Pour ce qui est de la portée, l’article «harcèlement» paraît très circonstanciel puisqu’il consiste surtout en une critique de la loi de «modernisation sociale» de 2002 qui a consacré le «harcèlement moral», «notion à la conceptualisation pourtant précaire». Heureusement, nous sommes renvoyés à l’entrée «droit de cuissage» (du même auteur) qui concerne en fait le harcèlement sexuel : on y retrouve la loi de 2002, mais située cette fois dans une perspective plus large puisqu’on nous indique les origines américaines de la notion. Cette loi, définissant le harcèlement sexuel comme «le fait de harceler autrui dans le but d’obtenir des faveurs de nature sexuelle», n’en échappe pas pour autant à la critique, car cette définition «est symptomatique des tensions à l’œuvre face au caractère subversif d’un concept qui, élaboré par une lecture sexuée des rapports sociaux et non comme un problème individuel ou psychologique, questionne les rapports inégalitaires hommes/femmes.» On aurait aimé, puisque le dictionnaire est «destiné au grand public», une explication à la fois moins compliquée et plus complexe, c’est-à-dire moins militante (tenant compte, par exemple, des réserves d’une Marcella Iacub, ignorée dans le texte comme dans la bibliographie des deux articles). Autre exemple d’approche que l’on peut trouver un peu courte, celle de l’article «Pornographie» : on simplifie trop en effet, et de manière plutôt moralisante (faut-il regretter que la pornographie soit «la négation de la réalité telle qu’elle est vraiment» ?!), quand on n’analyse le phénomène qu’en termes d’images, quand on le réduit à «l’effacement de la subjectivité de ceux qui sont censés vivre une sexualité épanouie» (et la pornographie d’amateurs ?), à l’absence d’un «échange parlé et d’un récit» (les spectateurs, contrairement aux acteurs, ne perdent pas forcément «la capacité […] d’identifier [leur] désir») et à un système bipolaire entre le masculin et le féminin…
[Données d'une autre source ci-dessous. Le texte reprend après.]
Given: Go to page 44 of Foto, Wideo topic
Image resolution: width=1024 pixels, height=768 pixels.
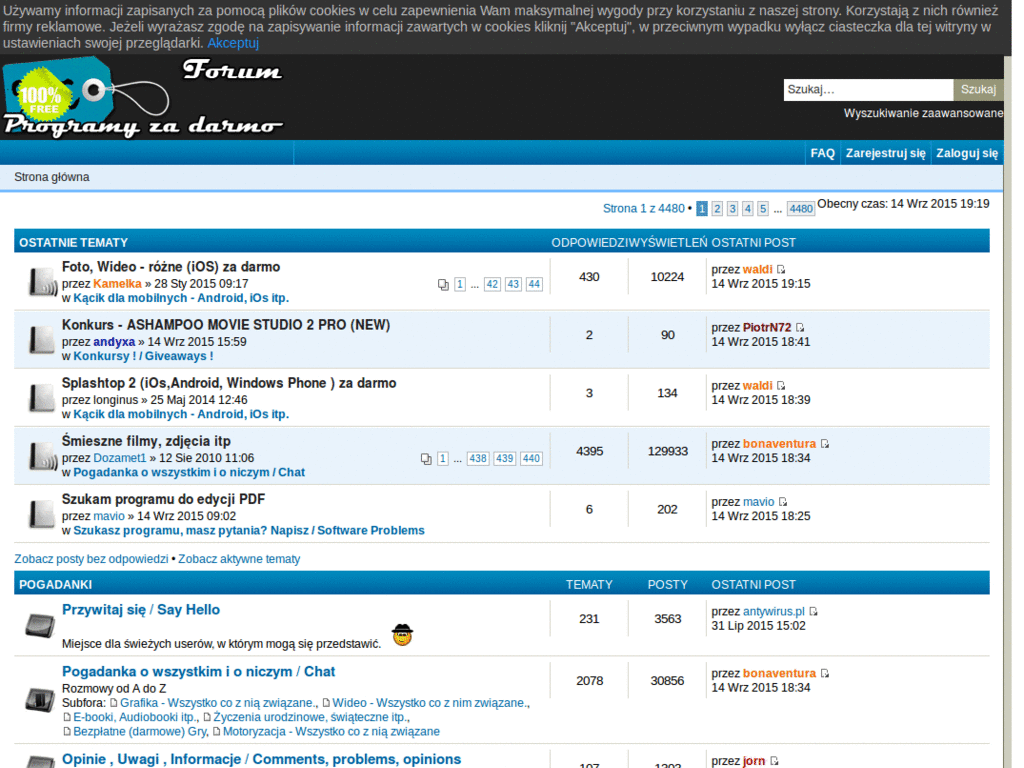Looking at the screenshot, I should 534,284.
Bien sûr, ces critiques de détail n’enlèvent rien à l’intérêt de très nombreux articles et au caractère passionnant de l’ouvrage. Car, déçu ou captivé, satisfait ou à la recherche de précisions supplémentaires, on se prend en effet très rapidement au jeu des correspondances entre articles par le biais des astérisques ou des flèches de renvoi. Et la richesse des références bibliographiques donne l’envie de nouvelles lectures, ce qui est le signe des bons ouvrages.